Tutto era nato nel 2015 da un’indagine fatta da una rivista, “Il test”, che denunciava come l’olio venduto come extravergine d’oliva da parte di alcuni grandi oleifici italiani in realtà non era classificabile come tale, ma sarebbe stato di qualità inferiore.

Tra tali oleifici c’era anche l’azienda Pietro Coricelli di Spoleto, finita poi al centro di un’inchiesta della magistratura, quella della Procura di Torino poi trasferita per competenza alla Procura di Spoleto (e conclusa con un’archiviazione).

Ora, però, dopo tre anni e mezzo, a ristabilire la verità ci ha pensato il Tar del Lazio, che ha ridefinito i contorni del fatto ed ha annullato la maxi multa da 100mila euro che era stata comminata all’azienda dall’Antitrust nell’estate del 2016 prendendo come riferimento soltanto le prime indagini su un singolo campione di olio da parte dei Nas di Torino.

A non essere qualificabile come extravergine, ma solo come vergine, emerge ora, sarebbe stato infatti solo un campione di olio, sul cui stato di conservazione comunque sarebbero emersi poi dubbi.

Mentre altri campioni di uno stesso lotto, così come di altri lotti, erano risultati conformi.

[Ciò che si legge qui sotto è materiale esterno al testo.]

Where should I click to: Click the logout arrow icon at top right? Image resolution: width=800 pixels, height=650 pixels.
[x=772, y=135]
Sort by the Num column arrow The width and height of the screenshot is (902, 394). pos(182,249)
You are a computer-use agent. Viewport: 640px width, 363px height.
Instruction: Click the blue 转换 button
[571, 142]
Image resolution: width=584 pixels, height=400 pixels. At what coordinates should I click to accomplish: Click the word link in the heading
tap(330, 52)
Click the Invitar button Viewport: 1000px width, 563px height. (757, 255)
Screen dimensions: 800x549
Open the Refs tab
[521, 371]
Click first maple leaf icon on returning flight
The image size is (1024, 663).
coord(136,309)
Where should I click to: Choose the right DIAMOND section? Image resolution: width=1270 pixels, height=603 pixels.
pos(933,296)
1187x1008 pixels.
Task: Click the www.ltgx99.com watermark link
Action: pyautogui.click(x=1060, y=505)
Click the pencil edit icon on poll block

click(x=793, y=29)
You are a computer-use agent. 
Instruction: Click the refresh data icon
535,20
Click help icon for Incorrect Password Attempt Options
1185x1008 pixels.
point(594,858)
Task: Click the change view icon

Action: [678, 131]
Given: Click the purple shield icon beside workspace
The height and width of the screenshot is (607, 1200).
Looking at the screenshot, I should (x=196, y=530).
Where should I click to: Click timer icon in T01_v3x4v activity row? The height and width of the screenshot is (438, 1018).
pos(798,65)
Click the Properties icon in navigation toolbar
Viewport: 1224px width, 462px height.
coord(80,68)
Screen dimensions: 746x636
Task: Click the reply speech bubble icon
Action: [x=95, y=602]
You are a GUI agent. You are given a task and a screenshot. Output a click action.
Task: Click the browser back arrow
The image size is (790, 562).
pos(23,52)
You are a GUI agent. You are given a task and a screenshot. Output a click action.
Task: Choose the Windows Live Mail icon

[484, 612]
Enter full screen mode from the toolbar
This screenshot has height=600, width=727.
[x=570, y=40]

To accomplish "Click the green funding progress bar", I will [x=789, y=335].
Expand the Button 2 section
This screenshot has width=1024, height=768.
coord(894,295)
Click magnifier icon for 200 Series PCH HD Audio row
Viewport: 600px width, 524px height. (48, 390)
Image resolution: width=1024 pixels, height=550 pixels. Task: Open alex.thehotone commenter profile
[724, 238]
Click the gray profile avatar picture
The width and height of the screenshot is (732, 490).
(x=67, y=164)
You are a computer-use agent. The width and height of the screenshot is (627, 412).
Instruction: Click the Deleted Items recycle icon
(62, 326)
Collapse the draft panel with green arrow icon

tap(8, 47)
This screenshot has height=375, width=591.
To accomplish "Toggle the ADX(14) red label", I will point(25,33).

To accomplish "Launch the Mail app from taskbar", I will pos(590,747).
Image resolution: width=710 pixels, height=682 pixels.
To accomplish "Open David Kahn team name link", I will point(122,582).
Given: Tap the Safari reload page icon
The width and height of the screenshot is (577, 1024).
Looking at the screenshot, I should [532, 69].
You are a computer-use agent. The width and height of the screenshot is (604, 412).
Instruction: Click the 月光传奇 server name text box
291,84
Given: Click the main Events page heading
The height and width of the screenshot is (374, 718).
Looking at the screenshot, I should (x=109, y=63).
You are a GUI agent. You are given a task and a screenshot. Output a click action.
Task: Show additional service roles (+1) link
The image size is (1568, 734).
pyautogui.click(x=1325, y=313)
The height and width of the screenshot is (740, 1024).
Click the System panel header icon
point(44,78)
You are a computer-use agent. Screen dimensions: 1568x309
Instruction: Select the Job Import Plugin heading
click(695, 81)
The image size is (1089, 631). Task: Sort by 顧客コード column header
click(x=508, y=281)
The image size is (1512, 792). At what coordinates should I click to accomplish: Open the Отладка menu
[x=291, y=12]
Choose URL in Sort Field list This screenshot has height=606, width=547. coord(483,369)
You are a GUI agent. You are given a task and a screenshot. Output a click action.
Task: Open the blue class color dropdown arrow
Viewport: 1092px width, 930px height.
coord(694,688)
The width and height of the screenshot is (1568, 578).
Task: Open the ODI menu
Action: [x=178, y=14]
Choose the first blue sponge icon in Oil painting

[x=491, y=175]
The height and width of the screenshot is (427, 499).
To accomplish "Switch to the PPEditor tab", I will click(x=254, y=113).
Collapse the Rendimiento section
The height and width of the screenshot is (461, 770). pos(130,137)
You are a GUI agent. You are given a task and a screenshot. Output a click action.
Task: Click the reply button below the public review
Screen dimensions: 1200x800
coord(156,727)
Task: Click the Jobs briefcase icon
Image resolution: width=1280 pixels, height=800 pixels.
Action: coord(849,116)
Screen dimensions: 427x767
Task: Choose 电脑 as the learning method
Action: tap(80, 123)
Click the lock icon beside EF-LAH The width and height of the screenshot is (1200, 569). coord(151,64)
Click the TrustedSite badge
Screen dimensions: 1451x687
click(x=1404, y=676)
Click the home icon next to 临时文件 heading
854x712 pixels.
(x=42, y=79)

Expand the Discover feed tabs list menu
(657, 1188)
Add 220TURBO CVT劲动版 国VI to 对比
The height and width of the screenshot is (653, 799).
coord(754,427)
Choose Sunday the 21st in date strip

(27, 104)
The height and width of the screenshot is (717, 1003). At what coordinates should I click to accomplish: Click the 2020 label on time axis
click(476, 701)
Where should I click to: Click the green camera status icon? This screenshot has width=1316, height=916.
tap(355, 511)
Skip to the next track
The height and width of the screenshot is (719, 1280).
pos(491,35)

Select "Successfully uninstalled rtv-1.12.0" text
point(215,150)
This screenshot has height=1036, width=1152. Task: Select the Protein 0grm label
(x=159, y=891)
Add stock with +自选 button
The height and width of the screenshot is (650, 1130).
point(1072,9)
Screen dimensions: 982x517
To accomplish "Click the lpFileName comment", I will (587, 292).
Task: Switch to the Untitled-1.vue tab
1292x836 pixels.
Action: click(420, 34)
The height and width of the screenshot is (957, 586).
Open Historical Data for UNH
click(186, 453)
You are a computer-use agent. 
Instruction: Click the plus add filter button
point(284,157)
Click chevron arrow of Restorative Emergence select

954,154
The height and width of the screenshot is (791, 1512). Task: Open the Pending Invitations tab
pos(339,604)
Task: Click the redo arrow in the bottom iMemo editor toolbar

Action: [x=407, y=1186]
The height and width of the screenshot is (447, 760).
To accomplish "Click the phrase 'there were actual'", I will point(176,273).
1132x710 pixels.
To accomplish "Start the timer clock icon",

Tanto che la Procura spoletina, dopo gli accertamenti compiuti su vari lotti di prodotto, non ha rilevato alcuna anomalia ed ha archiviato l’inchiesta.

Mentre l’Autorità garante della concorrenza e del mercato che aveva accusato la Pietro Coricelli di pratica commerciale scorretta multando l’oleificio di Spoleto ora ha perso il contenzioso con quest’ultimo.

In data 28 dicembre 2018, quindi, è stata pubblicata la sentenza del Tar del Lazio in merito al ricorso avanzato dall’azienda olearia di Spoleto (difesa dagli avvocati Lorenzo Tizi, Luisa Torchia, Enrico De Martino e Kostandin Peci) contro l’Antitrust, con la quale i giudici hanno annullato la multa da 100mila euro, sancendo che la Pietro Coricelli non aveva messo in atto alcuna pratica commerciale ingannevole.

L’Antitrust non avrebbe operato correttamente nel procedimento culminato con la maximulta, al contrario dell’azienda di Spoleto che appunto nel frattempo è stata prosciolta da ogni accusa dal punto di vista penale ed ora ha anche visto l’annullamento della sanzione.